Desde finales del siglo XIX Barcelona fue uno de los focos insurgentes más activos de la península, ya que la industrialización catalana había dado lugar en la España de la Restauración a una burguesía floreciente y a un proletariado sin soluciones políticas donde las flagrantes diferencias sociales entre clases darían lugar a la propagación de idearios de índole revolucionaria. Barcelona estaba además especialmente sensibilizada respecto a los abusos del poder en tanto que escenario de las idas y vueltas de soldados a los conflictos de finales de siglo en Cuba, Puerto Rico y Filipinas, que representaron una auténtica sangría y que se saldaron con la pérdida de las colonias. Consecuencia de esta derrota fue un ejército hipertrofiado: un oficial cada ocho hombres, un general cada cien; ejército descontento con el poder civil y sus compatriotas que consumía la mayor parte del presupuesto nacional. En el terreno económico la situación era peor. La pérdida de Cuba y Filipinas representó la desaparición del principal mercado para las exportaciones e importaciones y planteaba un difícil reto para las grandes fortunas que, sobre todo en Barcelona, habían crecido a la interesada sombra de un sistema convenientemente proteccionista. En aquellos años de ferviente colonialismo la carecía de colonias equivalía a no tener mercados.
Tras la Conferencia de Algeciras a España le correspondió, en el reparto de África por las potencias europeas, la “tutela” de la zona septentrional de Marruecos. Poco a poco se fue fraguando la idea de que los recursos, sobre todo mineros, de las tierras del Rif marroquí podían ser el sucedáneo de las pérdidas económicas y territoriales en ultramar. La defensa de estas empresas mineras, cuyos intereses estaban directamente vinculados a relevantes personajes políticos, como el conde de Romanones y al propio rey Alfonso XIII, llevó al Gobierno de Maura a ordenar el embarque en Barcelona de unos reservistas en el verano de 1909 ante el acoso de las tribus rebeldes del Rif a las tropas del Protectorado y el desastre del Barranco del Lobo, donde cayeron muertos 150 soldados españoles y varios centenares resultaron heridos.
Las protestas ante esta orden respondían a un sistema que enviaba a combatir a los más pobres, pues los hijos de la burguesía podían librarse del servicio pagando una cuota, desembocaron en una gran huelga general convocada por Solidaridad Obrera el 26 de julio.

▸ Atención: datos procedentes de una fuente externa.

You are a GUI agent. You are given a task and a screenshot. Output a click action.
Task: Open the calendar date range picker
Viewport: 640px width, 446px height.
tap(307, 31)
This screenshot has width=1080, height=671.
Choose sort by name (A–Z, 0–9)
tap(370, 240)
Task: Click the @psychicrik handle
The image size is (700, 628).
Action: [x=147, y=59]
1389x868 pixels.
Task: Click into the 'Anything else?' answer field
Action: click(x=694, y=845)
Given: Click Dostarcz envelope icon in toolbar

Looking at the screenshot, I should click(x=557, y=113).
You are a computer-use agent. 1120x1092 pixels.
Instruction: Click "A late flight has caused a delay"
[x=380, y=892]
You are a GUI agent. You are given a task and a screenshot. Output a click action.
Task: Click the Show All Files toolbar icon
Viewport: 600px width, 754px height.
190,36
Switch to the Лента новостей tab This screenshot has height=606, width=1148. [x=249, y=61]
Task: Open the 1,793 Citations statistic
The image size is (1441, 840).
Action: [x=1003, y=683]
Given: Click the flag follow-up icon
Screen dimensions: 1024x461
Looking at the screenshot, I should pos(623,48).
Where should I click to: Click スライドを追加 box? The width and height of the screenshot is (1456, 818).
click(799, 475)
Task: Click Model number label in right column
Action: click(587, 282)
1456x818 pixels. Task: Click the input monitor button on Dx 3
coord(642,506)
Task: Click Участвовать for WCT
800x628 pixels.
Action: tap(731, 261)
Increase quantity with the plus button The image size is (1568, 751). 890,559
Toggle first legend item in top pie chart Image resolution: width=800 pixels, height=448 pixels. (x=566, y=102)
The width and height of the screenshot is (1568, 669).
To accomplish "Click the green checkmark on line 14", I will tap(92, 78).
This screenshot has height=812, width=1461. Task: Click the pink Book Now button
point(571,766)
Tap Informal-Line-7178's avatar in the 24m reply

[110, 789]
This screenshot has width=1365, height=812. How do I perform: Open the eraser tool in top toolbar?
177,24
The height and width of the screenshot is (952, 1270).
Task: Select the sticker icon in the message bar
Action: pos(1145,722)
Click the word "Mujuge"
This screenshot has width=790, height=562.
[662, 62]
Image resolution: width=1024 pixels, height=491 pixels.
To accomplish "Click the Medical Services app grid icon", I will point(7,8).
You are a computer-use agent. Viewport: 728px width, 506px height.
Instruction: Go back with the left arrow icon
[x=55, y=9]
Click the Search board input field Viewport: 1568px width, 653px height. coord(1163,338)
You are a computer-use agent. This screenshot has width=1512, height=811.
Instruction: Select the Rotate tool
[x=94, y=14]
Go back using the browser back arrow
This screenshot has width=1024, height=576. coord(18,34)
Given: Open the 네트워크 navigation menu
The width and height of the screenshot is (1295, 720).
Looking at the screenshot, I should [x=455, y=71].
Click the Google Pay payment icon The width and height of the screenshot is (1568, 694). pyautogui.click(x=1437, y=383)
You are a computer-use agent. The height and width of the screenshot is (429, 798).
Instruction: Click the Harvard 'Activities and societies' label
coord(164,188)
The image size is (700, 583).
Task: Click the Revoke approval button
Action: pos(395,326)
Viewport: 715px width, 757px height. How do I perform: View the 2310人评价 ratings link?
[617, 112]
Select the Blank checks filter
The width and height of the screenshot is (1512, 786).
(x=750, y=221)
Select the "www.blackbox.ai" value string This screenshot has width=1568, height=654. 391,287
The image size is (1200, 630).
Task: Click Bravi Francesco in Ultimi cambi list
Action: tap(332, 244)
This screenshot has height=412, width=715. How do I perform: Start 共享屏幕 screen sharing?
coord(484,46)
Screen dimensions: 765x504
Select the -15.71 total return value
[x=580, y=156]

Ese día los piquetes tratan de detener los tranvías y paralizar la actividad comercial mientras que la Capitanía General de Cataluña proclama el estado de guerra. La disolución a tiros de una manifestación encabezada por mujeres y niños es la mecha que prende el fuego de la revolución entre el 26 de julio y el 2 de agosto. Se quemaron conventos, iglesias y otros edificios religiosos pero en cambio ni representantes ni inmuebles relacionados con los intereses de los poderosos sufrieron agresión alguna. La principal causa del auge del anticlericalismo, especialmente entre la población urbana y las clases obreras, era la escasa sensibilidad social de la Iglesia ante el problema de la lucha de clases. La encíclica Rerum Novarum, por ejemplo, promulgada por el papa León XIII en 1891, recogía aseveraciones como esta: “Pretender la igualdad entre los hombres, tal como la entiende el socialismo, es el mayor de los absurdos. Los hombres no pueden ser iguales”.
La Semana Trágica hizo saltar en pedazos el experimento político de las élites españolas de la Restauración borbónica diseñado desde Madrid que había ignorado tanto a los cada vez más pujantes nacionalismos periféricos como a un movimiento obrero que florecía en las ciudades industriales, donde mediante el “turnismo” los dos partidos principales representaban los intereses de una élite entregada a la Iglesia católica y al caciquismo, ajena al descontento social. La durísima y desproporcionada represión que siguió a la Semana Trágica, donde más de 1.500 personas fueron arrestadas y se ejecutaron cuatro condenas a muerte, entre ellas la de Francesc Ferrer i Guardia, director de la Escuela Moderna, generó una ola de protestas internacionales que no hizo sino aumentar el desprestigio de España en el exterior y debilitando la figura de Alfonso XIII, incapaz de entender el país sobre el que reinaba y que, como su abuela Isabel II, acabaría sus días en el exilio.